--- Given records Enclosed Below ---
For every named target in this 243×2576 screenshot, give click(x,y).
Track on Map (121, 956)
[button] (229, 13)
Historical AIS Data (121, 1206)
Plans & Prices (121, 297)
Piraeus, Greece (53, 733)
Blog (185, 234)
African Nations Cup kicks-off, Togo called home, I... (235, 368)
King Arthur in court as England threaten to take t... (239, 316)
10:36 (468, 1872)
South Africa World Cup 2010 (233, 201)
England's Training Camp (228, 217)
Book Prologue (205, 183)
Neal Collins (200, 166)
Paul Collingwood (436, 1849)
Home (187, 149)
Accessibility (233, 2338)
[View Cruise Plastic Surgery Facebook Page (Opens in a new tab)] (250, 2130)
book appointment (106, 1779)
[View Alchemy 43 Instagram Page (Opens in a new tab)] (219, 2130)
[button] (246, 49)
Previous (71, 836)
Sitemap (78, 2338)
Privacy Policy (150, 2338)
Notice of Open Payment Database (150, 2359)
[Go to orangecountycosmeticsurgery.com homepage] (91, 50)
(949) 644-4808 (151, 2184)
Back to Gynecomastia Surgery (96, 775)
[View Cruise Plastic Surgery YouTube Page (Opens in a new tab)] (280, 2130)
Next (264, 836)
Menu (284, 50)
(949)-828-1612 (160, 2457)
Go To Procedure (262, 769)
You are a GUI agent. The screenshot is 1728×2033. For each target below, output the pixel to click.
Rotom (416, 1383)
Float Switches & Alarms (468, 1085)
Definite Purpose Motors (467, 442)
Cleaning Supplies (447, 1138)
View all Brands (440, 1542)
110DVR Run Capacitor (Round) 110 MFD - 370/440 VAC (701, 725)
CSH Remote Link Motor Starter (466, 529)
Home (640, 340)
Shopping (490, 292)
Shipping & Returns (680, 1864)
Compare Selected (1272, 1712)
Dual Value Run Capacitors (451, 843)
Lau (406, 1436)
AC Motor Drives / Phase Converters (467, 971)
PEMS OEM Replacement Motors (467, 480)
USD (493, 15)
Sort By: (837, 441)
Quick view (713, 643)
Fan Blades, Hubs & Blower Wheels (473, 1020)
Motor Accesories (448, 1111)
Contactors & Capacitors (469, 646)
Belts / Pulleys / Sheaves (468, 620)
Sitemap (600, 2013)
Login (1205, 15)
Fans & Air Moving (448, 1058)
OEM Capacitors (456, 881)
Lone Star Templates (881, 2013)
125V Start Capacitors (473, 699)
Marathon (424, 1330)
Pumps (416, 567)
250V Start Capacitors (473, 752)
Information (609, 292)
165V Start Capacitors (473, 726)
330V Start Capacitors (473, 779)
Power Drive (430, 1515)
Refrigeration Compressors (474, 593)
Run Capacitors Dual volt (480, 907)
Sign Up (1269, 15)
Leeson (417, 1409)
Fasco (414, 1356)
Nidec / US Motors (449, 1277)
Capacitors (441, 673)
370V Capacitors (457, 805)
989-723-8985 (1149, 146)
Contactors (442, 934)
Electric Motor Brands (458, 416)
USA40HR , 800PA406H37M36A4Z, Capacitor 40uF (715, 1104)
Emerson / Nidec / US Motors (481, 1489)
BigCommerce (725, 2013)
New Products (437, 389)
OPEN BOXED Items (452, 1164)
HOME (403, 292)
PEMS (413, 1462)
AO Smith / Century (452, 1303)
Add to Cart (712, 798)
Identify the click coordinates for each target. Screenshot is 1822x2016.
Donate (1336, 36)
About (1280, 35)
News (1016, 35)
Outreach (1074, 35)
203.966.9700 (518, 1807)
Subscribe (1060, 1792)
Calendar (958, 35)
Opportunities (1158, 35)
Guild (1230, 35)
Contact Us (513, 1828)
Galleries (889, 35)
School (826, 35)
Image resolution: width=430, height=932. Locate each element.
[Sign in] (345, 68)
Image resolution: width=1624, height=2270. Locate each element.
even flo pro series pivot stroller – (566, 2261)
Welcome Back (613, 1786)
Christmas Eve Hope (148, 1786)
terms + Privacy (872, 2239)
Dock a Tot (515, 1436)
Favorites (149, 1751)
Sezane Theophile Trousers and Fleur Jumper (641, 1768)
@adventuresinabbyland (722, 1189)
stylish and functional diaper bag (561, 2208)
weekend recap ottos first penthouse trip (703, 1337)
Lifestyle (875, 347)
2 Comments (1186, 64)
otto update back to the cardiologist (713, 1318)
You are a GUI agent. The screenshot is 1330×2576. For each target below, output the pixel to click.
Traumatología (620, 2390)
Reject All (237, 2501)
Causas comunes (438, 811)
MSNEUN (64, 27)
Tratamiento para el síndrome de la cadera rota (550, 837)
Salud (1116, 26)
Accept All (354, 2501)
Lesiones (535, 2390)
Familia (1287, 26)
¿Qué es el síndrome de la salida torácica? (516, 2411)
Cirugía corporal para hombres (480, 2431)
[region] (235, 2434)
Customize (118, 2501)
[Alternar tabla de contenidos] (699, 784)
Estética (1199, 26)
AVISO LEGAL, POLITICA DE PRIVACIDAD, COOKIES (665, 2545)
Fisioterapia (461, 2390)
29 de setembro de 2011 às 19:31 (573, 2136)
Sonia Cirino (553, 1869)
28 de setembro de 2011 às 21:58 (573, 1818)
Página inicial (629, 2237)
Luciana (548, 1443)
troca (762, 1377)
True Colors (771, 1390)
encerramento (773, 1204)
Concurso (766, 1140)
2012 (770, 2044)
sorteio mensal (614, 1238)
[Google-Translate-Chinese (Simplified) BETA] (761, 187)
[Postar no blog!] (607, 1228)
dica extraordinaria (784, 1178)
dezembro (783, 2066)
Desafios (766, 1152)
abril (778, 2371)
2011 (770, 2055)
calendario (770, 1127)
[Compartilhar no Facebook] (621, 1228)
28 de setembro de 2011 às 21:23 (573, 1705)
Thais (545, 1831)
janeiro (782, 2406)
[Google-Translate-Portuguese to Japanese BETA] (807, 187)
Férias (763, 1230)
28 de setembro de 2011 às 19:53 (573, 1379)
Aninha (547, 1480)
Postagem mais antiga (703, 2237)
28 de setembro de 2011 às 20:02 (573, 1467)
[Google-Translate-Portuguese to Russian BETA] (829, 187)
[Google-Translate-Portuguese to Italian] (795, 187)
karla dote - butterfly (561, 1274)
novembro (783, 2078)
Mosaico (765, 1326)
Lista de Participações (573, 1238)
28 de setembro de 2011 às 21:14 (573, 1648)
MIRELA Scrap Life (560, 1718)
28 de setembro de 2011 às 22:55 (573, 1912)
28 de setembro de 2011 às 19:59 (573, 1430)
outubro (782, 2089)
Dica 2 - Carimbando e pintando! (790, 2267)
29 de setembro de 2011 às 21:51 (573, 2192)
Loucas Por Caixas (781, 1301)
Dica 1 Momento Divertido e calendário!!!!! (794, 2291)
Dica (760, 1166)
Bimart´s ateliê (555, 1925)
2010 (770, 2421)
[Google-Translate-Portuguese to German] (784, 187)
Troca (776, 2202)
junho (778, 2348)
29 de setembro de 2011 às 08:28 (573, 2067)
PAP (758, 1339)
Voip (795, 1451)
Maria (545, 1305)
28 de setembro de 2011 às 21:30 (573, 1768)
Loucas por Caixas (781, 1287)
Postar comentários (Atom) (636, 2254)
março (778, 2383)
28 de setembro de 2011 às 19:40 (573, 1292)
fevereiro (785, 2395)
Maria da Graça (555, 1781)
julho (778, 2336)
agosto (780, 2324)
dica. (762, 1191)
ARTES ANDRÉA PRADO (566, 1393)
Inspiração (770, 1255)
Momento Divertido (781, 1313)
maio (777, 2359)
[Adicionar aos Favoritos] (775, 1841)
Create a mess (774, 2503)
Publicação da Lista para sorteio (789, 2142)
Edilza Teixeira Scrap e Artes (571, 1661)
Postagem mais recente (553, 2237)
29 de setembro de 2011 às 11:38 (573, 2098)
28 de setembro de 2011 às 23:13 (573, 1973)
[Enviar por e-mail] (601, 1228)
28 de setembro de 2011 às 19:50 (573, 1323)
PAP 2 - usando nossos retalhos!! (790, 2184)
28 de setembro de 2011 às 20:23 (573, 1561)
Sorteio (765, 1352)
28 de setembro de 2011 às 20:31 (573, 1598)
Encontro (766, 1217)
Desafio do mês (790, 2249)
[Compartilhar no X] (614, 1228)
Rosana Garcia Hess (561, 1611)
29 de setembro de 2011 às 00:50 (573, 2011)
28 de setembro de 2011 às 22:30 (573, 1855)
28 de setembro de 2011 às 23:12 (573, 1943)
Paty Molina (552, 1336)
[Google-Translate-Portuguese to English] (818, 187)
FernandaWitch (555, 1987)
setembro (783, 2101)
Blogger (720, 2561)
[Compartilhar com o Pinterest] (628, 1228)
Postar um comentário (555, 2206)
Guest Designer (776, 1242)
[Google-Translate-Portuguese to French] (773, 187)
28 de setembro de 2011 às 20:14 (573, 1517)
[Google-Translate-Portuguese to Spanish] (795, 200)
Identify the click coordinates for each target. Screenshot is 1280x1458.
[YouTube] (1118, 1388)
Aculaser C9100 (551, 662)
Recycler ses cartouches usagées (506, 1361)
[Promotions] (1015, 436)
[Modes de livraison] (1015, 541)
--- End of Enclosed Given records ---
* _Exercise brief_
Only one part of the material above is to be transcribed, namely the lines starting with the line that has "Loucas Por Caixas (781, 1301)" and going on through the line that has "[YouTube] (1118, 1388)", exactly as they stand.

* _Exercise answer_
Loucas Por Caixas (781, 1301)
Dica 1 Momento Divertido e calendário!!!!! (794, 2291)
Dica (760, 1166)
Bimart´s ateliê (555, 1925)
2010 (770, 2421)
[Google-Translate-Portuguese to German] (784, 187)
Troca (776, 2202)
junho (778, 2348)
29 de setembro de 2011 às 08:28 (573, 2067)
PAP (758, 1339)
Voip (795, 1451)
Maria (545, 1305)
28 de setembro de 2011 às 21:30 (573, 1768)
Loucas por Caixas (781, 1287)
Postar comentários (Atom) (636, 2254)
março (778, 2383)
28 de setembro de 2011 às 19:40 (573, 1292)
fevereiro (785, 2395)
Maria da Graça (555, 1781)
julho (778, 2336)
agosto (780, 2324)
dica. (762, 1191)
ARTES ANDRÉA PRADO (566, 1393)
Inspiração (770, 1255)
Momento Divertido (781, 1313)
maio (777, 2359)
[Adicionar aos Favoritos] (775, 1841)
Create a mess (774, 2503)
Publicação da Lista para sorteio (789, 2142)
Edilza Teixeira Scrap e Artes (571, 1661)
Postagem mais recente (553, 2237)
29 de setembro de 2011 às 11:38 (573, 2098)
28 de setembro de 2011 às 23:13 (573, 1973)
[Enviar por e-mail] (601, 1228)
28 de setembro de 2011 às 19:50 (573, 1323)
PAP 2 - usando nossos retalhos!! (790, 2184)
28 de setembro de 2011 às 20:23 (573, 1561)
Sorteio (765, 1352)
28 de setembro de 2011 às 20:31 (573, 1598)
Encontro (766, 1217)
Desafio do mês (790, 2249)
[Compartilhar no X] (614, 1228)
Rosana Garcia Hess (561, 1611)
29 de setembro de 2011 às 00:50 (573, 2011)
28 de setembro de 2011 às 22:30 (573, 1855)
28 de setembro de 2011 às 23:12 (573, 1943)
Paty Molina (552, 1336)
[Google-Translate-Portuguese to English] (818, 187)
FernandaWitch (555, 1987)
setembro (783, 2101)
Blogger (720, 2561)
[Compartilhar com o Pinterest] (628, 1228)
Postar um comentário (555, 2206)
Guest Designer (776, 1242)
[Google-Translate-Portuguese to French] (773, 187)
28 de setembro de 2011 às 20:14 (573, 1517)
[Google-Translate-Portuguese to Spanish] (795, 200)
Identify the click coordinates for each target. Screenshot is 1280x1458.
[YouTube] (1118, 1388)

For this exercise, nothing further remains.